Lo studio, pubblicato sulla rivista Biomaterials, potrebbe essere un importante punto di partenza per la creazione in vitro di tessuti biologicamente attivi in grado di sostituire quelli non più efficienti del nostro organismo.
Il primo passo è stato quello di analizzare diversi tipi di foglie per poterne valutare sia la possibilità di decellularizzazione (importante passaggio per rimuovere, dall’architettura delle foglie, le cellule vegetali e lasciare intatta l’impalcatura di cellulosa) sia la possibilità di utilizzo delle vie di conduzione della linfa (che fungeranno da sistema di conduzione di nutrienti e fattori di crescita per le cellule staminali).
Un cuore “bio”
La foglia che si è presentata più adatta sia per la resistenza del suo scheletro di cellulosa a seguito dei processi chimici a cui è stata sottoposta, sia per dimensione e struttura del sistema di trasporto, è stata quella di spinacio. Sono state decellularizzate con ottimi risultati anche foglie di prezzemolo, arachide e artemisia.
Il diametro medio dei capillari umani è di 5-8 micron per il passaggio di globuli rossi di 6-8 micron: la valutazione dell’efficienza del sistema di trasporto è stata effettuata grazie all’incanulamento delle foglie e nell’introduzione di microsfere fluorescenti di diversa dimensione nella “circolazione”.
A seguito della verifica delle corrette dimensioni dei “capillari vegetali” è stato introdotta della fibronectina (per creare un migliore strato di attecchimento) prima e delle cellule staminali a differenziazione endoteliale prelevate da cordone ombelicale per promuovere una corretta endotelizzazione del sistema.
Una volta ottenuto il sistema di capillari e verificata la sua efficienza (mediante introduzione di LDL in “circolo” e registrazione della avvenuta captazione delle stessa da parte delle cellule endoteliali), cellule umani staminali pluripotenti di derivazione cardiomiocitica sono state impiantate sullo scheletro della foglia e stimolate con adeguati fattori di crescita.
I risultati: buoni ma non troppo
Dopo soli cinque giorni, le cellule miocardiche hanno mostrato una contrazione spontanea che ha subito un picco di potenza intorno al decimo giorno per poi rimanere costante fino al diciassettesimo. Al ventunesimo giorno si è registrato un decremento dell’attività contrattile testimoniato dalla diminuzione della intensità di segnale emesso dallo ione calcio (marcato con fluorescenti) utilizzato dalle cellule per la loro attività elettrico-meccanica.

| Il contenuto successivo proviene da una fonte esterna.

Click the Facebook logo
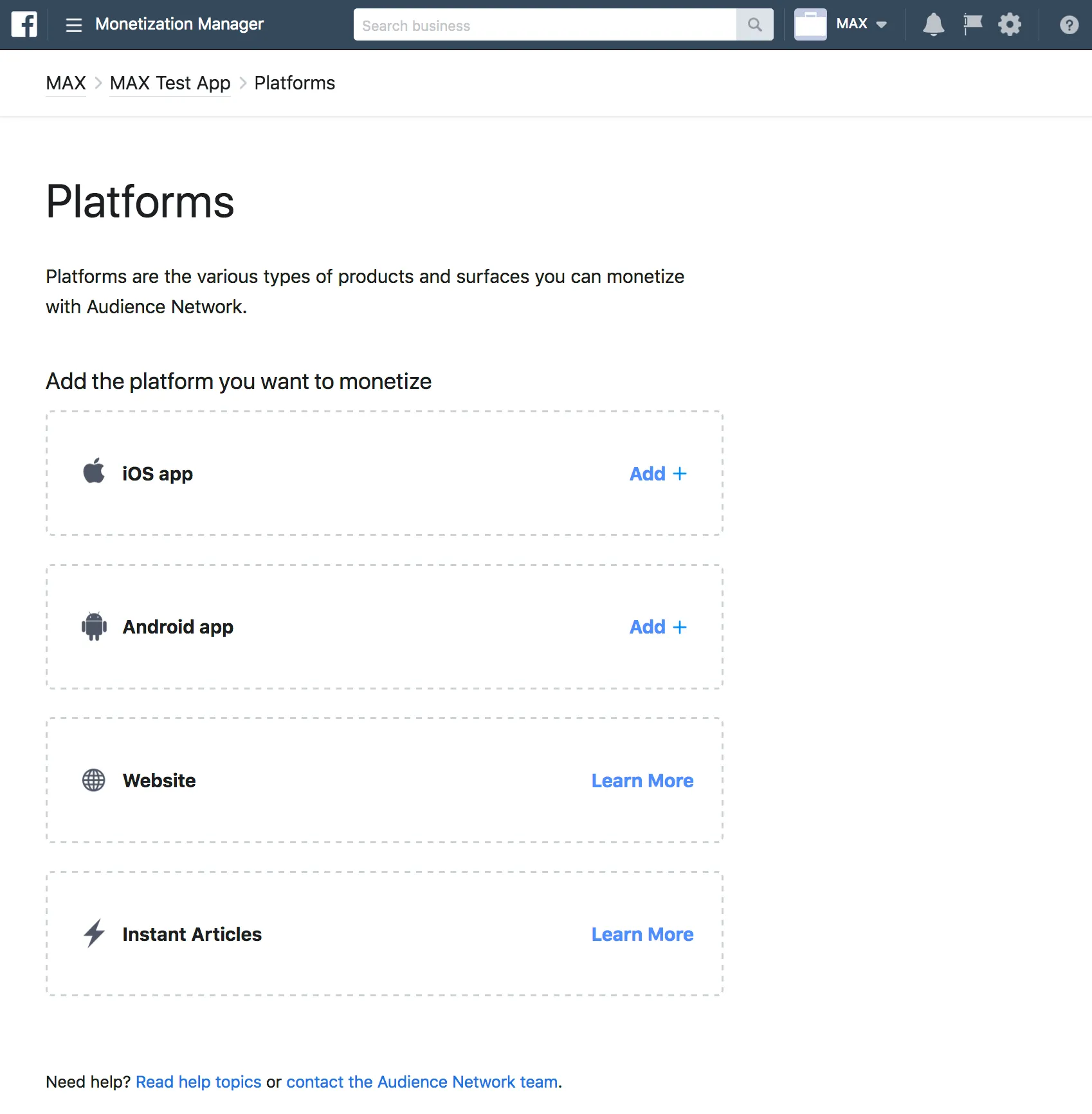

Qual è la novità rispetto alle altre tecniche di sintesi tissutale in vitro o stampa 3D? Nessuna di queste finora è stata in grado di creare un apparato “simil-vascolare” in grado di irrorare con efficienza il tessuto. Ispirandosi al mondo vegetali gli studiosi sono riusciti a creare una efficiente rete microvascolare simile a quella dei mammiferi per struttura anche se differente nel meccanismo (anche il sistema linfatico delle piante presenta un sistema di “ingresso” e uno di “uscita” del tutto simile al sistema arterioso e venoso).
Non è ancora chiaro se il diverso sistema capillare possa integrarsi con efficienza nel sistema vascolare umano, ma, sicuramente, questo rappresenta una svolta significativa nell’ambito della bioingegneria tissutale.
La cellulosa che è il componente principale delle pareti cellulari delle piante è, inoltre, un polisaccaride ben studiato e un biomateriale già testato e utilizzato in un’ampia varietà di applicazioni di medicina rigenerativa come la sintesi di tessuto cartilagineo, tessuto osseo e come importante fattore per la guarigione delle ferite.
Per il momento l’unico punto a sfavore della ricerca è l’utilizzo di detergenti molto aggressivi per la fase di decellularizzazione: le sostanze che residuano potrebbero danneggiare i tessuti animali.
Questo comunque per gli studiosi non è affatto un problema: durante i prossimi studi le tecniche potranno essere perfezionate e migliorate al fine di rendere questa scoperta una vera svolta per la medicina.